Точно так же Пушкин на протяжении почти десяти лет, в течение которых общался с Собаньской, ни разу ничего не заподозрил. Нигде ни намеком не обмолвился он насчет нее критически. Не случайно, надо думать, возник «Собаньский, шляхтич вольный» в «Борисе Годунове», а в набросках предисловия к этой трагедии, где польская тема одна из ведущих, русский поэт вспоминает «о кузине г-жи Любомирской», то есть о Каролине (как известно, слово «кузина» по-французски может означать не только двоюродную сестру, но и вообще родную близкую родственницу).

Мицкевич все последующие годы относился к Каролине Собаньской хотя и сдержанно, но вполне уважительно, не однажды встречался с ней и в Риме, и в Париже.

Но может быть, у Мицкевича вообще не было причин подозревать Собаньскую? И тогда, в Одессе, Каролина отказалась от своей двойственной роли в отношениях с ним? Вопреки заданию шефа она лишь делала вид, что наблюдает за поэтом. В отчетах же выставляла его в благоприятном свете, как бы оберегая от опасного генерала.

И все же не может быть, чтобы «рожденная без сердца» Каролина уступила чувству, поддалась увлечению. Сожительница и помощница Витта легко переступала через свои личные привязанности и, когда надо было, не задумываясь предавала друзей и знакомых.

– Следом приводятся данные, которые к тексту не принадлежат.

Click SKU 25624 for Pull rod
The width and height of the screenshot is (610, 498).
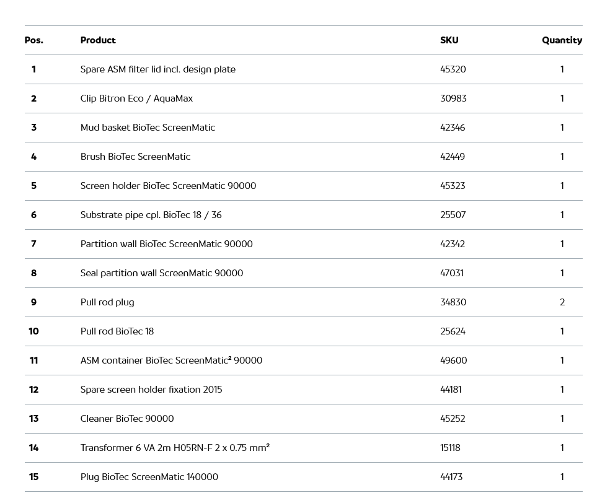(x=453, y=331)
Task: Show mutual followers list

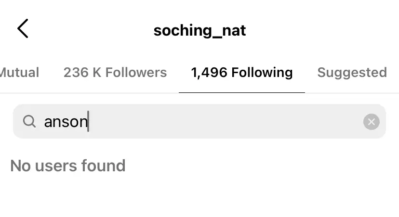Action: pyautogui.click(x=19, y=73)

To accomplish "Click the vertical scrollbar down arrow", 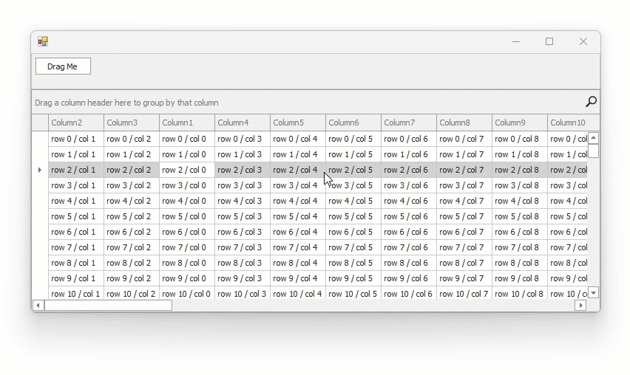I will 593,293.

Ее рука не дрогнула, и она спокойно написала донос на своего молодого любовника Антония Яблоновского, когда в начале 1825 года выведала у него важные сведения о переговорах между польскими и русскими конспираторами.

И таких, как Яблоновский, на ее счету, можно думать, было немало. Так что ни о какой загадочной снисходительности Собаньской к Мицкевичу речи идти не должно. Можно лишь говорить об умении и ловкости Каролины, не брезговавшей никакими средствами в своей агентурной работе.

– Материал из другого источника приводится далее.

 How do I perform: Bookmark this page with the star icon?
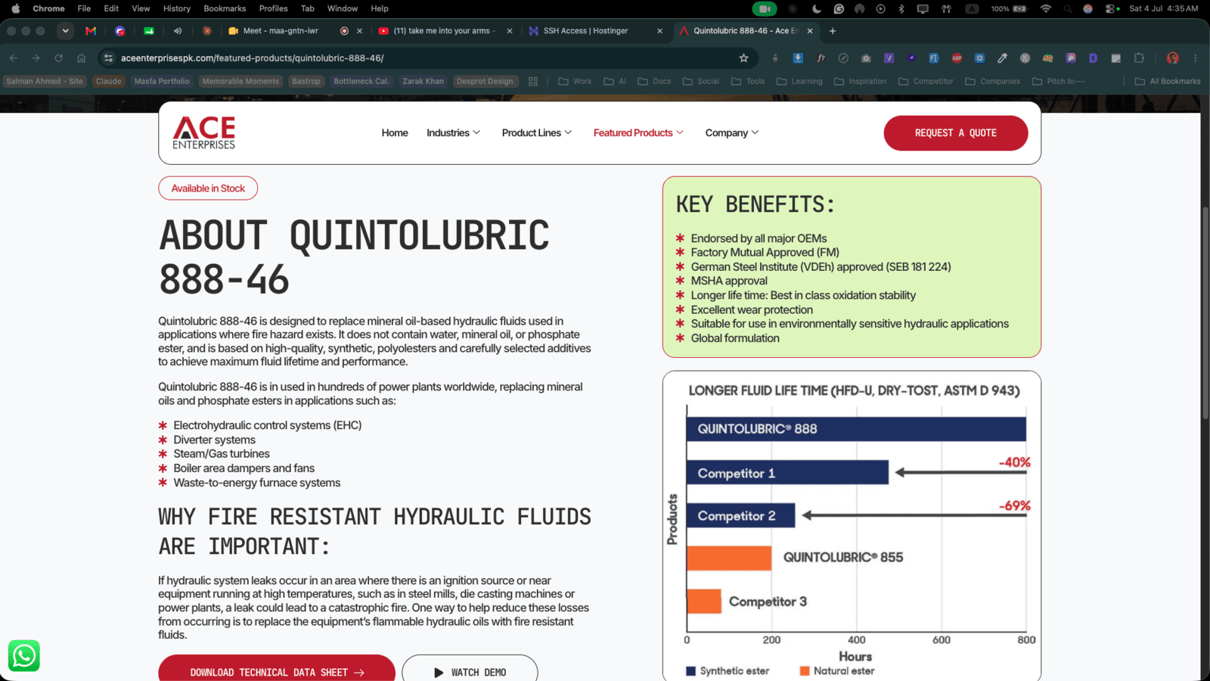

Красоты Тавриды сменились в Одессе осенними дождями. Наступила унылая пора.

По-прежнему Мицкевич виделся с Каролиной. Однако теперь встречался с ней чаще всего лишь в свете, на вечерах и в театре, за столом у И. С. Ризнича на Херсонской улице, где будущий зять Каролины устраивал пышные обеды, чтобы угодить ей, и где она уже тогда распоряжалась, словно у себя в гостиной. Точно так же она вела себя и в доме Витта во время приемов.